Category: Claims
APRA and ASIC publish quarterly Life Insurance Claims and Disputes Statistics covering Life, TPD, Trauma and Income Protection acceptance rates by insurer. Refer to the latest publication at apra.gov.au for current figures; do not rely on point-in-time numbers that may be out of date.
General advice only. The framing below is factual product information, not a personal recommendation.
APRA and ASIC jointly publish Life Insurance Claims and Disputes Statistics each quarter. The report breaks acceptance, decline, and dispute counts down by cover type and by insurer for the prior 12 months. Direct lump-sum cancellation and policy-replacement detail are also captured. The latest publication is the only reliable source.
Trauma claim outcomes generally sit between Life cover (which has the highest acceptance rates because death is straightforward to verify) and TPD (which has lower acceptance rates because permanent-disability tests are more disputed). Income Protection claim outcomes vary by definition tier and claim type.
To pay, the diagnosis must meet the precise PDS Critical Illness Event definition. TAL's PDS spells this out: confirmation of diagnosis by a Medical Practitioner and the specified severity threshold criteria must be met for a benefit to be payable (Accelerated Protection PDS, 12 December 2024, Section 2.3).
Every panel Trauma product requires the insured to survive 14 days from the date of the Critical Illness Event before the benefit becomes payable (AIA Priority Protection PDS, 9 November 2025, Section 4; Zurich Wealth Protection PDS, 1 November 2025; OnePath OneCare PDS, 1 October 2025; Encompass Protection PDS, 26 September 2025). A 90-day qualifying period applies to Cancer, Heart Attack, Stroke and Coronary Artery Bypass Surgery for claims made shortly after policy commencement (OnePath OneCare PDS).
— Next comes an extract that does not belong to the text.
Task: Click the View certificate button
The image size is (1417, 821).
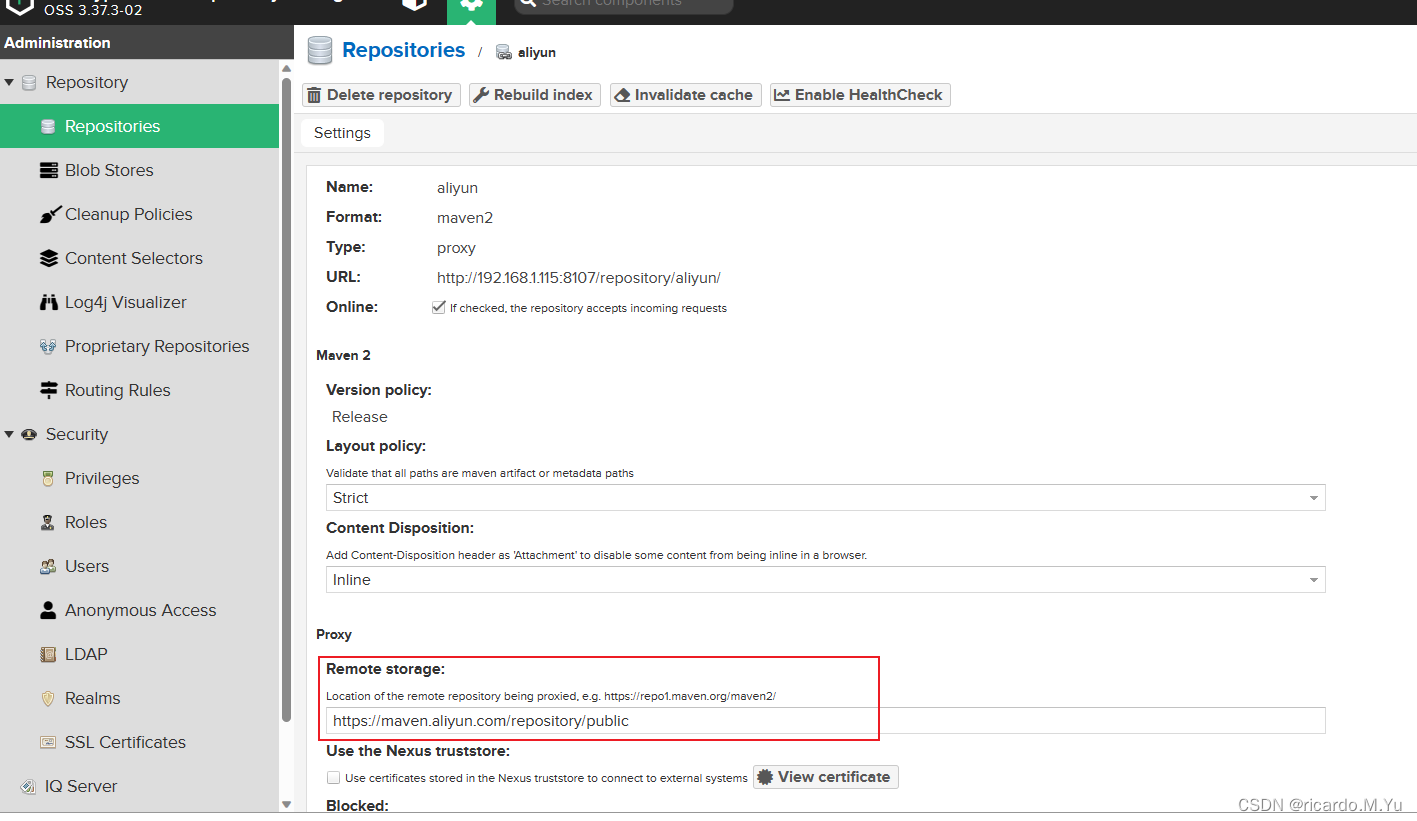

Under the Insurance Contracts Act 1984 (Cth) s20B, you must take reasonable care not to make a misrepresentation when applying. Non-disclosure of material medical history is a leading cause of declined Trauma claims. Insurer remedies under s28 and s29 are proportionate; the insurer cannot rescind without fraud, but may decline the specific claim where the non-disclosure relates to the claimed condition.
Each Critical Illness Event has a specific medical definition. A diagnosis that does not meet the stated threshold (for example, a Heart Attack without the required troponin elevation, or a Stroke without permanent neurological deficit) is not a claimable event.
Claims for Cancer, Heart Attack, Stroke, or Coronary Artery Bypass Surgery diagnosed in the first 90 days after cover starts are generally not payable.
If the insured dies within 14 days of the Critical Illness Event, the Trauma benefit is not paid. If Life cover is held with the same insurer, the Death Benefit may pay instead.
Policy exclusions for self-inflicted injury, war, or specific listed conditions, plus pre-existing condition exclusions applied at underwriting, can prevent a claim.
Under the Life Insurance Code of Practice 2019, the insurer must acknowledge a claim within 10 business days, decide within 6 months for straightforward claims (12 months for complex), and provide updates at least once every 20 business days during assessment. Approved claims are paid within 5 business days.
If a claim is declined, the policy owner can complain internally to the insurer. If unresolved within 30 days, escalate to AFCA (afca.org.au). AFCA decisions are binding on the insurer if the complainant accepts.
General advice only. Statistics quoted above are not insurer-specific; verify current figures in the latest APRA-ASIC publication.